Monday, November 2, 2009

Sanitary=sanity

So, my house is a mess. It's not that Steve hasn't been doing his part, it's that I can't do MY part. So as he left for work this morning and Olivia was off to the bus and Sophie to preschool, I realized...dang. Crayons, markers, nutri-grain bar wrappers, coloring books, bendaroos (thanks mom :), little shoes, pumpkin buckets, baskets of laundry, gloves, hats, books. Where did this all come from?! And now that Steve is gone for the day and I await my 10:00 appointment, who's picking all this up? It's not me, by the way. I can't breathe much these days. I don't have a cold, no cough, not a sore throat to complain of. Just shortness of breath, chest pain, a hole in my heart, and a really messy house. I tried to stare it away, but it didn't budge. Dang.

This shortness of breath thing is really getting to me. In fact, I really could do without it. It's been 10 days. TEN DAYS since I've been down and out. Do you know how long that is in mommy time? Poor Steve. He's probably at the end of his rope. I know I am. My kids are running rampant. I can verbally threaten them to stop fighting, but they know by now I'm not getting up out of the easy chair. Empty threats. That's all I have to offer. I might as well be yelling after them, "Carry on! Mommy can't get up so go ahead and kill each other!" And that's exactly what they've been trying to do lately. I know they're mad and upset that their mommy world has been turned upside down. But I have to say, I'm just as annoyed. It's depressing, really. My mind says, "let's go for a run outside! What a beautiful day!" And my body says, "Whoa whoa whoa! Slow down getting out of the chair. You're sucking air already. Good luck getting to the closet to get your shoes. Feeling light headed yet? How do you like that chest pain?"

Jerk.

However, to my dismay, sometimes I find that these are the times I turn to God and say sheepishly, "Um, God?" This is embarrassing. Sigh. "I know I haven't talked to you in oh, like a week or two. I know I haven't really been spending quality time with you or letting you into my day, but....could you do me a favor?"
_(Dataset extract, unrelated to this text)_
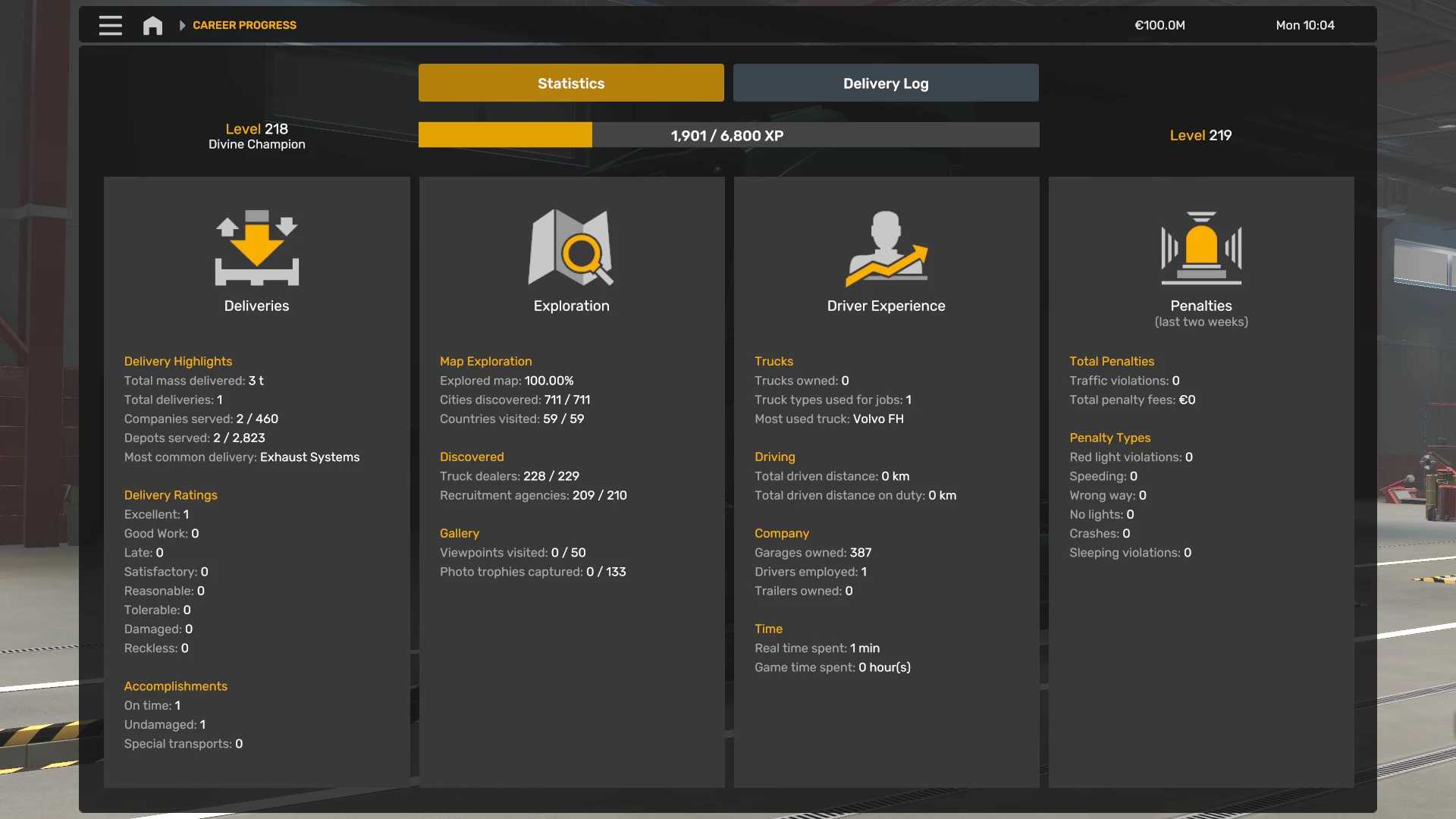Click the Penalties siren light icon
Image resolution: width=1456 pixels, height=819 pixels.
(x=1201, y=248)
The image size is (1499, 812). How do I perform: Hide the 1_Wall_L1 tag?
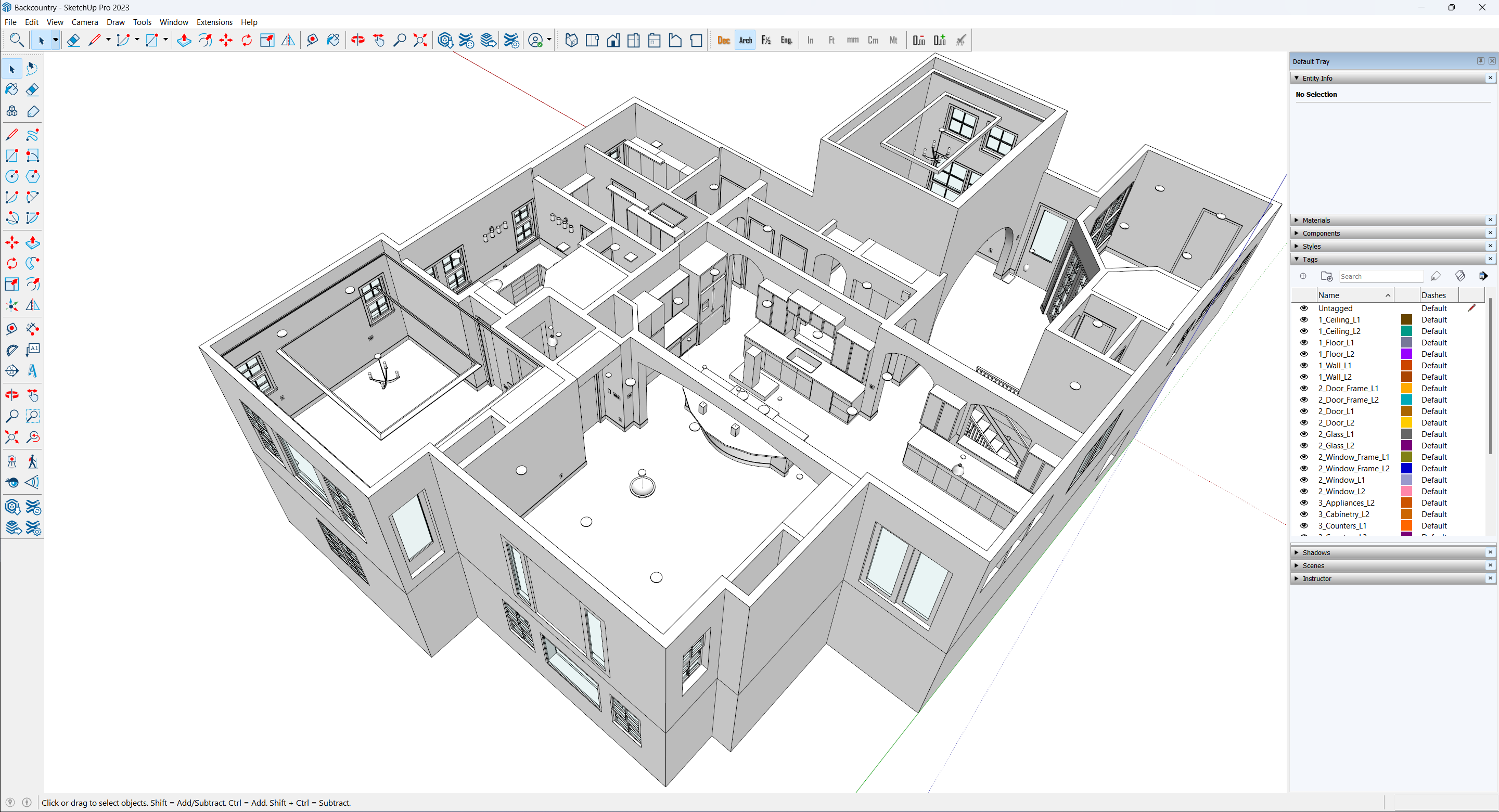point(1303,365)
Now, I know it doesn't work that way. I know God doesn't hand out grace and healing to only those who fast and pray daily. But it does make me feel a bit awkward. I realize I haven't really been focusing on the right things, or that maybe I have let daily life get in the way of real life. I feel a little guilty today, honestly, knowing how much I need help now and how little I feel I deserve it. Worse yet, I can barely eek out the words to ask for it. I should know better, really. God loves me and wants what's best for me. I know that. Perhaps we'll look at this as a good opportunity to get back on track, first things first and so on. And I can't help but ask for God's help because I don't know what else to do. Out of ideas, out of patience, out of breath. I'd like that last one back first if possible. And I can't say that I'm not scared because I am. I don't want to throw a clot into my brain. I also don't want surgery. But I do, because then it would be fixed, but I don't because what if I die on the table? This is uncomfortable territory for me.....and you probably at this point. You probably didn't know this conversation would turn serious. Serious is unfamiliar territory for me.
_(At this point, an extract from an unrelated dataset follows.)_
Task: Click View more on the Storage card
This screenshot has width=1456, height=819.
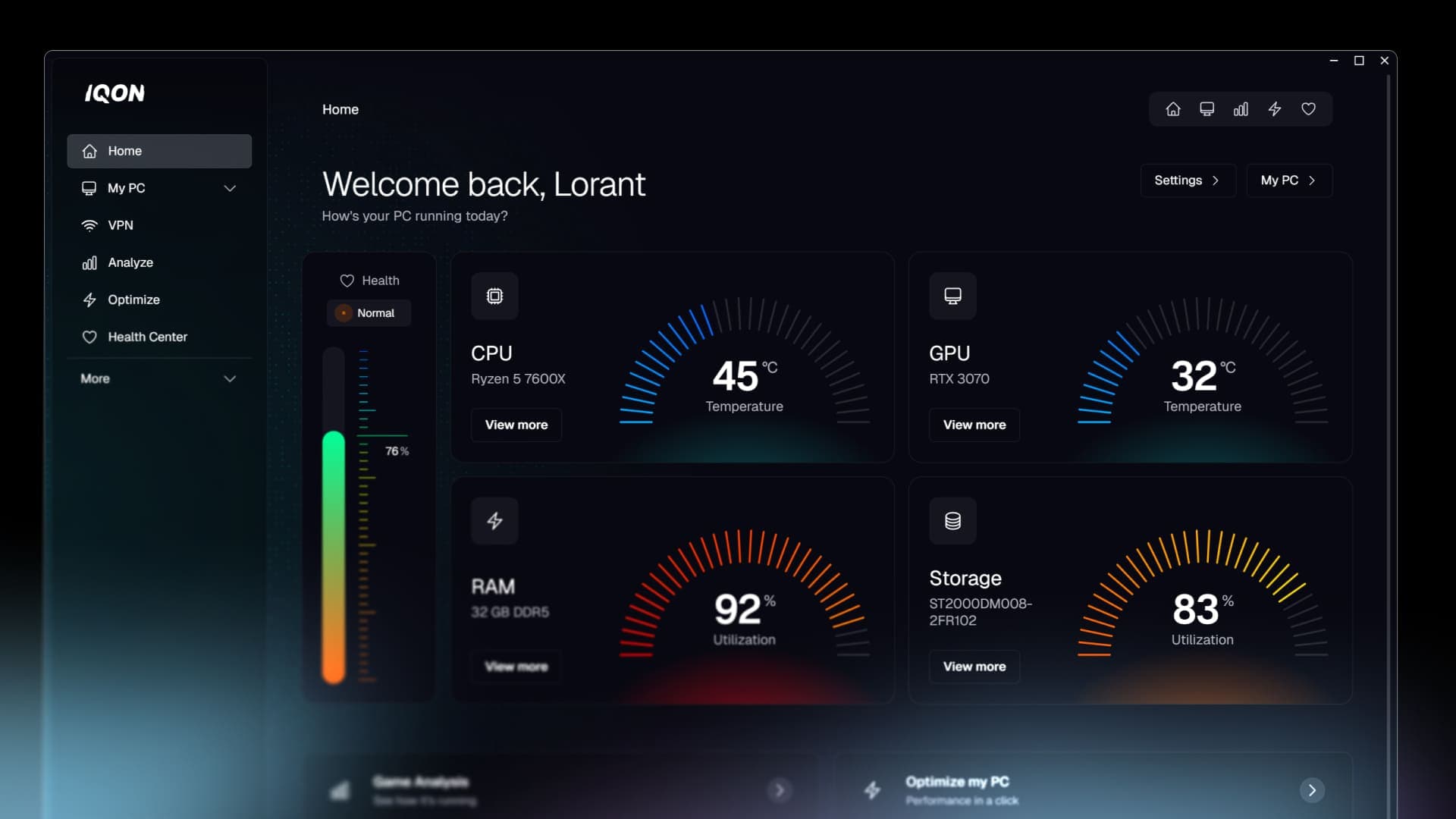Action: (974, 667)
Perhaps I'll attempt to leave it that way, unfamiliar. What the heck....what will be will be.

And good has come from this. I realized how fantastic the people around me are. Not that I was unaware, but I can say now, I'm overwhelmed by it. My co-workers have been taking turns bringing over meals. My mom came bearing gifts, and to help me vacuum and make Sophie's birthday a success even though we had to cancel the main event because of me. Steve has been working hard to maintain all of this kid/house business on his own. Friends are calling, offering help with whatever we need. It's nice to know you're loved and surrounded. It's really, really nice. Which reminds me, once I can breathe again, I'll be doing the same for others. I didn't realize how very important these things are, but I do now, walking in these sickly shoes.

Ok, so...now that I've vented this all out onto this unlucky proverbial paper, my only true way to sort out my feelings...

Please pray that they figure out where my breath went and what to do with the hole in my heart. Please pray for patience and a clean house for all involved. Mainly for sanity purposes, but also for sanitary purposes. Really for all purposes, I need a clean house.

4 comments:

Tara said...

Baby, I wish I were there.

Even in this spot you have hilarious and perfect words in spite of the seriousness. I am so proud to be your friend...I just wish I could come clean your house. I *love* cleaning house. And I love you, so perfect.

Huge, do-not-require-you-to-move hugs,
Tara

Lianna said...

I want to come clean your house too! Cleaning other people's houses is just so much fun. I'm sorry you're sick. :( Let your daughters decorate you with canned goods...I've heard they like that. :)

Anonymous said...

I am going to quit my job and come live with you now.

Tanya said...

You are inspiring, even when you're sick! I hope you feel better very soon. And I feel with you about asking God for things and then realizing that it's the first time you've really prayed in a few weeks... I do that more than I'm willing to admit. But we'll get better at it.